• _GIVEN PROBLEM_
Copy each of the following lines character for character.

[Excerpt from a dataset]

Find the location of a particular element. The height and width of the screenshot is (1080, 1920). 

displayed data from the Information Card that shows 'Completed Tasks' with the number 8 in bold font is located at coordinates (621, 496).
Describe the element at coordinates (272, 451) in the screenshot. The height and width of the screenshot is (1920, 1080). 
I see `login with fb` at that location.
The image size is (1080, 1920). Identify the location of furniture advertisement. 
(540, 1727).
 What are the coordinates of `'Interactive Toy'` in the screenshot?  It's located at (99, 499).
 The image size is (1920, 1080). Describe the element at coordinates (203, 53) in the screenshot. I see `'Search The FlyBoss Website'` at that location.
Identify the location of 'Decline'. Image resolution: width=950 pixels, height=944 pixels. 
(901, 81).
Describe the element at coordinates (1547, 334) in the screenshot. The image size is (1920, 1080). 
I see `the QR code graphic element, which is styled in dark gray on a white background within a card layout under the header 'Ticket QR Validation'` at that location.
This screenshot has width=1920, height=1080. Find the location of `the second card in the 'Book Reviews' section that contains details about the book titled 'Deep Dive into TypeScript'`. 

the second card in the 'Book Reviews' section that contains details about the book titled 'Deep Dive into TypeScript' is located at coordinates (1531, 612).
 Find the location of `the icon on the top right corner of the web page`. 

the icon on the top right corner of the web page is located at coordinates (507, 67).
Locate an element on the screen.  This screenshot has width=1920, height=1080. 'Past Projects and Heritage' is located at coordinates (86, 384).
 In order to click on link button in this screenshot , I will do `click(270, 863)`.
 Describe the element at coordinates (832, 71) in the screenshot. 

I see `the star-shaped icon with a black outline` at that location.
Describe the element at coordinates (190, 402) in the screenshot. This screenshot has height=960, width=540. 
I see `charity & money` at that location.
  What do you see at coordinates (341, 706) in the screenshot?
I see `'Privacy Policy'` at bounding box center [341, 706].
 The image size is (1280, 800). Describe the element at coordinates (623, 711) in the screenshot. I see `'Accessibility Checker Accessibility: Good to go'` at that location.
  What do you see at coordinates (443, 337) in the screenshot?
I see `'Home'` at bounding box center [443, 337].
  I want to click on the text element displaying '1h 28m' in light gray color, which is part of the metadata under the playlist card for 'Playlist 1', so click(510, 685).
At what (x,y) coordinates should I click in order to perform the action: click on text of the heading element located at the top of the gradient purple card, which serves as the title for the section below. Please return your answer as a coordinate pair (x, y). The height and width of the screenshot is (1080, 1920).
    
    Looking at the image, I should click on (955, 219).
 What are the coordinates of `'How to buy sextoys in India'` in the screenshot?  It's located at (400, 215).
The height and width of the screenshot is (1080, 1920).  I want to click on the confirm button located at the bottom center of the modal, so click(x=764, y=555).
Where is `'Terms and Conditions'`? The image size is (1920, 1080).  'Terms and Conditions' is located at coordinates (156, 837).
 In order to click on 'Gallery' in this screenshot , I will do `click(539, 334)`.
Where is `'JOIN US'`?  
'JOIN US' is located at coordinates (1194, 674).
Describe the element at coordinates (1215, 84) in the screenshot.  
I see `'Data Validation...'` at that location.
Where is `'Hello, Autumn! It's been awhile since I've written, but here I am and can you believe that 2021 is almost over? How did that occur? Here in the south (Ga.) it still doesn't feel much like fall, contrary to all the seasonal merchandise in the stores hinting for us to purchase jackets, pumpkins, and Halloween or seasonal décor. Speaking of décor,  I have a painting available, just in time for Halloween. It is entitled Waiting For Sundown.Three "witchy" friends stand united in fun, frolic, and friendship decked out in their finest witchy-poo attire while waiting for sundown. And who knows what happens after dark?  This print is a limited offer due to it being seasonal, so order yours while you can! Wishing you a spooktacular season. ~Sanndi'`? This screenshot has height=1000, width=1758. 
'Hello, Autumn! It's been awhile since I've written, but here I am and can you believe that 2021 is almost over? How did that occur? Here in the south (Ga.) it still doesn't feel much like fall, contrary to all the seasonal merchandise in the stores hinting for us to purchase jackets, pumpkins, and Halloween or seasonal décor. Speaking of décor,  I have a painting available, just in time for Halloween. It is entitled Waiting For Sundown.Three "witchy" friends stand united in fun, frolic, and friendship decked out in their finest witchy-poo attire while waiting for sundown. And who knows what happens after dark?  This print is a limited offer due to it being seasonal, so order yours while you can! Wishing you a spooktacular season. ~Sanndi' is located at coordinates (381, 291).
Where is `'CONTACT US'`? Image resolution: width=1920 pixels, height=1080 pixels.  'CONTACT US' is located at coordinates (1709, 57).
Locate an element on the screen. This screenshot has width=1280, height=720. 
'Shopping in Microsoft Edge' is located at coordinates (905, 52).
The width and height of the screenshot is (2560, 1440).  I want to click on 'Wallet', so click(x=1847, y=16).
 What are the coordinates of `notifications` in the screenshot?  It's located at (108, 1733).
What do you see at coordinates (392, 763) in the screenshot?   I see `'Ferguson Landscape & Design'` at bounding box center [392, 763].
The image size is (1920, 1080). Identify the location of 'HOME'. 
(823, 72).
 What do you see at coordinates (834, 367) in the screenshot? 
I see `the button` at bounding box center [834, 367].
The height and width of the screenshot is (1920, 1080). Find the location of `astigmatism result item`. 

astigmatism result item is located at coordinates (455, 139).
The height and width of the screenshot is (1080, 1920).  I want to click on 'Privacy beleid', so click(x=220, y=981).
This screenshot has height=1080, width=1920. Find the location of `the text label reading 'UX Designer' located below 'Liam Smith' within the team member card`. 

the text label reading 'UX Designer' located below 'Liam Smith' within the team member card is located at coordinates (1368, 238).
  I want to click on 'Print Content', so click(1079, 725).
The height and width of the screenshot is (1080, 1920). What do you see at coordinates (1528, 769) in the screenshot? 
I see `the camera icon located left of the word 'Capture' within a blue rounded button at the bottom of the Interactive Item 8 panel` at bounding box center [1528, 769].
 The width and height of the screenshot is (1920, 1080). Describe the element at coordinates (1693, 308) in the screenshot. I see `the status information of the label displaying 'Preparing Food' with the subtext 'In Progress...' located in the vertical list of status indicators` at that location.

• _RESULT_
Find the location of a particular element. The height and width of the screenshot is (1080, 1920). 

displayed data from the Information Card that shows 'Completed Tasks' with the number 8 in bold font is located at coordinates (621, 496).
Describe the element at coordinates (272, 451) in the screenshot. The height and width of the screenshot is (1920, 1080). 
I see `login with fb` at that location.
The image size is (1080, 1920). Identify the location of furniture advertisement. 
(540, 1727).
 What are the coordinates of `'Interactive Toy'` in the screenshot?  It's located at (99, 499).
 The image size is (1920, 1080). Describe the element at coordinates (203, 53) in the screenshot. I see `'Search The FlyBoss Website'` at that location.
Identify the location of 'Decline'. Image resolution: width=950 pixels, height=944 pixels. 
(901, 81).
Describe the element at coordinates (1547, 334) in the screenshot. The image size is (1920, 1080). 
I see `the QR code graphic element, which is styled in dark gray on a white background within a card layout under the header 'Ticket QR Validation'` at that location.
This screenshot has width=1920, height=1080. Find the location of `the second card in the 'Book Reviews' section that contains details about the book titled 'Deep Dive into TypeScript'`. 

the second card in the 'Book Reviews' section that contains details about the book titled 'Deep Dive into TypeScript' is located at coordinates (1531, 612).
 Find the location of `the icon on the top right corner of the web page`. 

the icon on the top right corner of the web page is located at coordinates (507, 67).
Locate an element on the screen.  This screenshot has width=1920, height=1080. 'Past Projects and Heritage' is located at coordinates (86, 384).
 In order to click on link button in this screenshot , I will do `click(270, 863)`.
 Describe the element at coordinates (832, 71) in the screenshot. 

I see `the star-shaped icon with a black outline` at that location.
Describe the element at coordinates (190, 402) in the screenshot. This screenshot has height=960, width=540. 
I see `charity & money` at that location.
  What do you see at coordinates (341, 706) in the screenshot?
I see `'Privacy Policy'` at bounding box center [341, 706].
 The image size is (1280, 800). Describe the element at coordinates (623, 711) in the screenshot. I see `'Accessibility Checker Accessibility: Good to go'` at that location.
  What do you see at coordinates (443, 337) in the screenshot?
I see `'Home'` at bounding box center [443, 337].
  I want to click on the text element displaying '1h 28m' in light gray color, which is part of the metadata under the playlist card for 'Playlist 1', so click(510, 685).
At what (x,y) coordinates should I click in order to perform the action: click on text of the heading element located at the top of the gradient purple card, which serves as the title for the section below. Please return your answer as a coordinate pair (x, y). The height and width of the screenshot is (1080, 1920).
    
    Looking at the image, I should click on (955, 219).
 What are the coordinates of `'How to buy sextoys in India'` in the screenshot?  It's located at (400, 215).
The height and width of the screenshot is (1080, 1920).  I want to click on the confirm button located at the bottom center of the modal, so click(x=764, y=555).
Where is `'Terms and Conditions'`? The image size is (1920, 1080).  'Terms and Conditions' is located at coordinates (156, 837).
 In order to click on 'Gallery' in this screenshot , I will do `click(539, 334)`.
Where is `'JOIN US'`?  
'JOIN US' is located at coordinates (1194, 674).
Describe the element at coordinates (1215, 84) in the screenshot.  
I see `'Data Validation...'` at that location.
Where is `'Hello, Autumn! It's been awhile since I've written, but here I am and can you believe that 2021 is almost over? How did that occur? Here in the south (Ga.) it still doesn't feel much like fall, contrary to all the seasonal merchandise in the stores hinting for us to purchase jackets, pumpkins, and Halloween or seasonal décor. Speaking of décor,  I have a painting available, just in time for Halloween. It is entitled Waiting For Sundown.Three "witchy" friends stand united in fun, frolic, and friendship decked out in their finest witchy-poo attire while waiting for sundown. And who knows what happens after dark?  This print is a limited offer due to it being seasonal, so order yours while you can! Wishing you a spooktacular season. ~Sanndi'`? This screenshot has height=1000, width=1758. 
'Hello, Autumn! It's been awhile since I've written, but here I am and can you believe that 2021 is almost over? How did that occur? Here in the south (Ga.) it still doesn't feel much like fall, contrary to all the seasonal merchandise in the stores hinting for us to purchase jackets, pumpkins, and Halloween or seasonal décor. Speaking of décor,  I have a painting available, just in time for Halloween. It is entitled Waiting For Sundown.Three "witchy" friends stand united in fun, frolic, and friendship decked out in their finest witchy-poo attire while waiting for sundown. And who knows what happens after dark?  This print is a limited offer due to it being seasonal, so order yours while you can! Wishing you a spooktacular season. ~Sanndi' is located at coordinates (381, 291).
Where is `'CONTACT US'`? Image resolution: width=1920 pixels, height=1080 pixels.  'CONTACT US' is located at coordinates (1709, 57).
Locate an element on the screen. This screenshot has width=1280, height=720. 
'Shopping in Microsoft Edge' is located at coordinates (905, 52).
The width and height of the screenshot is (2560, 1440).  I want to click on 'Wallet', so click(x=1847, y=16).
 What are the coordinates of `notifications` in the screenshot?  It's located at (108, 1733).
What do you see at coordinates (392, 763) in the screenshot?   I see `'Ferguson Landscape & Design'` at bounding box center [392, 763].
The image size is (1920, 1080). Identify the location of 'HOME'. 
(823, 72).
 What do you see at coordinates (834, 367) in the screenshot? 
I see `the button` at bounding box center [834, 367].
The height and width of the screenshot is (1920, 1080). Find the location of `astigmatism result item`. 

astigmatism result item is located at coordinates (455, 139).
The height and width of the screenshot is (1080, 1920).  I want to click on 'Privacy beleid', so click(x=220, y=981).
This screenshot has height=1080, width=1920. Find the location of `the text label reading 'UX Designer' located below 'Liam Smith' within the team member card`. 

the text label reading 'UX Designer' located below 'Liam Smith' within the team member card is located at coordinates (1368, 238).
  I want to click on 'Print Content', so click(1079, 725).
The height and width of the screenshot is (1080, 1920). What do you see at coordinates (1528, 769) in the screenshot? 
I see `the camera icon located left of the word 'Capture' within a blue rounded button at the bottom of the Interactive Item 8 panel` at bounding box center [1528, 769].
 The width and height of the screenshot is (1920, 1080). Describe the element at coordinates (1693, 308) in the screenshot. I see `the status information of the label displaying 'Preparing Food' with the subtext 'In Progress...' located in the vertical list of status indicators` at that location.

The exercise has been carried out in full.